Eventually, the barrage of ridicule passed. It had to. Silvie had no retorts, no protestations, no explanation for why she had driven at greater than optimal speeds in her yellow sports car on mountain switchbacks from St. Jacques to Viv’s house through flocks of brown, black, and white sheep that mercifully parted, and run through woods in search of a man she knew even less than the apparently dead, but real to her, Dr. Shirazi. Except for one chance remark by Glorianne, president of Gavriel Navarro’s Worldwide Fan Club.

“I have a question,” he said, finally breaking his silence.

“Ask away.”

“You said he let you into the house the first day you arrived.”

“That’s right.”

“Did he actually let you in? By that I mean, did he open the door and say hello? Did he step out into the yard and help you with your bags?”

Silvina thought back to the day, only a few weeks ago, when Jean-Luc left her by the door, while arguing with his wife on a cell phone—how did he have reception?—and she knocked and waited. She went around the house, thought she heard a click, went back and tried the door. It was unlocked.

“He did none of those things,” she said. “The house felt empty when I entered.”

“And did he hand you the keys? Like this.” Gavriel extended his arm toward her, as if holding something.

“No. He told me where they were.” She waited while he stared at the ground some more. “Have you come across this kind of thing…in South America?”

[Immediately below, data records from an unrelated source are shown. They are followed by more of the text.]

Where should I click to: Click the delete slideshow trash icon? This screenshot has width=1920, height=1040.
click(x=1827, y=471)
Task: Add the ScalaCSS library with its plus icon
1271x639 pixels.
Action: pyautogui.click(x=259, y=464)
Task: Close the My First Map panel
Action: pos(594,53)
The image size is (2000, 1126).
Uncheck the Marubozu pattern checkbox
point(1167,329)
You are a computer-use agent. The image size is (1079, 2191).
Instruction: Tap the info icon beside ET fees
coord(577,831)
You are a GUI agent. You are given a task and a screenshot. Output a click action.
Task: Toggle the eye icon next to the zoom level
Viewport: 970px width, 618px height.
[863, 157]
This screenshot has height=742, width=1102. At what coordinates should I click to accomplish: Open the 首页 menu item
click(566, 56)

“Similar, not quite like yours. But the head shaman of the Coblán, the Indians I lived with, used to talk about such things. They were apparently quite common long ago when boundaries were thinner.”

“What boundaries, what things?” Silvie felt icy cold. She also felt enormously, overwhelmingly tired.

“Inorganic beings, allies, elementals, djinns…the boundaries of time-space. There are many words to describe the beings; every culture has its stories, like Aladdin’s cave in
One Thousand and One Nights
. Not everyone believes in djinns, of course.”

“I don’t believe in them, but that didn’t prevent whatever this was from happening. So what is the relevance of keys and doors?”

“If he’s a djinn or something like it, then he can’t pass through thresholds such as doors or cave entrances. He can lure you in, or keep you out. But these energy forms cannot follow you across boundaries. It’s Law.”

Silvie feared she was going to be sick. She hadn’t eaten anything and had only drunk coffee at Moulin l’Internet.

“Put your head between your knees,” Gavriel said. “You’ll feel better.”

She did as he suggested; it helped a little. “What if a person is already inside? I mean, you talk about boundaries, and Dr. Shir—”

“Don’t mention his name.”

“Okay. So, this guy…thing, he can obviously move around inside Viv’s house. He showed me all the rooms, except for the attic. I can’t very well live up there.”